Terrestrial Water Cycle Acceleration-Deceleration: Non-Binary and Space-Time Divergent

Changes in the terrestrial water cycle are often discussed as either an acceleration or a deceleration of the cycle. However, different combinations of precipitation, runoff, and evapotranspiration changes are possible, and it is largely unknown which combinations actually occur around the world. We quantify water flux changes and their combinations from 1980–2000 to 2001–2020 based on: (a) observational data for 3,614 hydrological catchments with worldwide distribution; (b) a new ensemble of machine learning (ML) models, trained and tested on data for these catchments and applied globally; and, comparatively, (c) four alternative data sets for water flux changes from 1981–1995 to 1996–2010 in 1,561 catchments worldwide.
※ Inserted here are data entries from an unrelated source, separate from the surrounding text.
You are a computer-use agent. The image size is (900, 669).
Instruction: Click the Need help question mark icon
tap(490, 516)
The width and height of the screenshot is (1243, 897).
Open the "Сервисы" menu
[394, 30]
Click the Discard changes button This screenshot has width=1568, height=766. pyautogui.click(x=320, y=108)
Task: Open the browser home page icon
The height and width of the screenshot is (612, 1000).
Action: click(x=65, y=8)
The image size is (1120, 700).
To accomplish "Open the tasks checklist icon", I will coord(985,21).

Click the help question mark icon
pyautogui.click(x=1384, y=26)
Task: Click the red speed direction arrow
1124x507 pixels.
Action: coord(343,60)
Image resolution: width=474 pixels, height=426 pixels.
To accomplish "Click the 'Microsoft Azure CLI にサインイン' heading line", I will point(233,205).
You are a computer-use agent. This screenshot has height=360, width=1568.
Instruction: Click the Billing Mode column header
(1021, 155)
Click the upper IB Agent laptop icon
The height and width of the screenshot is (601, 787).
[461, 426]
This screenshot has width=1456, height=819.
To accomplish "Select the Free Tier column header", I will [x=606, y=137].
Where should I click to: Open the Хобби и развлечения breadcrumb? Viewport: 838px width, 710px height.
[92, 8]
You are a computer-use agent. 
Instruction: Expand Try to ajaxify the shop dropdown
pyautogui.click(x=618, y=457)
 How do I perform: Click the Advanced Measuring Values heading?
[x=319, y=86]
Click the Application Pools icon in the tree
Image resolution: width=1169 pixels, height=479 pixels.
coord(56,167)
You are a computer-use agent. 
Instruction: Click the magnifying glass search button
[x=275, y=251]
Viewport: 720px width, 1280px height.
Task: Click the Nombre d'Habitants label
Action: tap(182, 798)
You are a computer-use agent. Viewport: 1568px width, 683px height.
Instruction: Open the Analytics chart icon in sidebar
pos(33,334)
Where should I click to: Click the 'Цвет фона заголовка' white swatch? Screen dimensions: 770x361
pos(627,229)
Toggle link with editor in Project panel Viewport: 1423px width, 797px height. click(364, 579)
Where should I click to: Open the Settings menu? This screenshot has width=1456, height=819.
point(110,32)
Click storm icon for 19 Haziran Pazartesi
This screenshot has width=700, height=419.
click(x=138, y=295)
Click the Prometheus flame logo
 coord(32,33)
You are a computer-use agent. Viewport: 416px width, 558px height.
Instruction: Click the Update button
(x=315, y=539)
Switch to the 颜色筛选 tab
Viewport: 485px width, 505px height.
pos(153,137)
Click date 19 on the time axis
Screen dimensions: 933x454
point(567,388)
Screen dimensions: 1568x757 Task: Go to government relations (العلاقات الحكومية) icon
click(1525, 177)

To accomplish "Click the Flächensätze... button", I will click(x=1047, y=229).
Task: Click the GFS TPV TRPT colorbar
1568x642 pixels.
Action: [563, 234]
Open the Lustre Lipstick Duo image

The changes in precipitation, runoff, and evapotranspiration are mostly in opposite directions, with 51 ± 7% of the catchments or land area (based on (a–b); 56 ± 4% based on (c)) experiencing acceleration or deceleration in two fluxes and the opposite in the third. Unidirectional changes in all water fluxes are observed only in 27.5 ± 2.5% and 21.5 ± 4.5% of the catchments or land area (based on (a–b); 23.5 ± 6.5% and 19.5 ± 4.5% based on (c)) for full deceleration and full acceleration, respectively. Different terrestrial water fluxes thus concurrently decelerate and accelerate at both local and global scales. Interpretation of the ML modeling further shows different driver-impact relationships for the water flux changes over time than across space. This space-time difference challenges the usefulness of space-for-time substitution approaches for temporal flux changes. The ML model ensemble developed in this study offers a promising approach for addressing this challenge.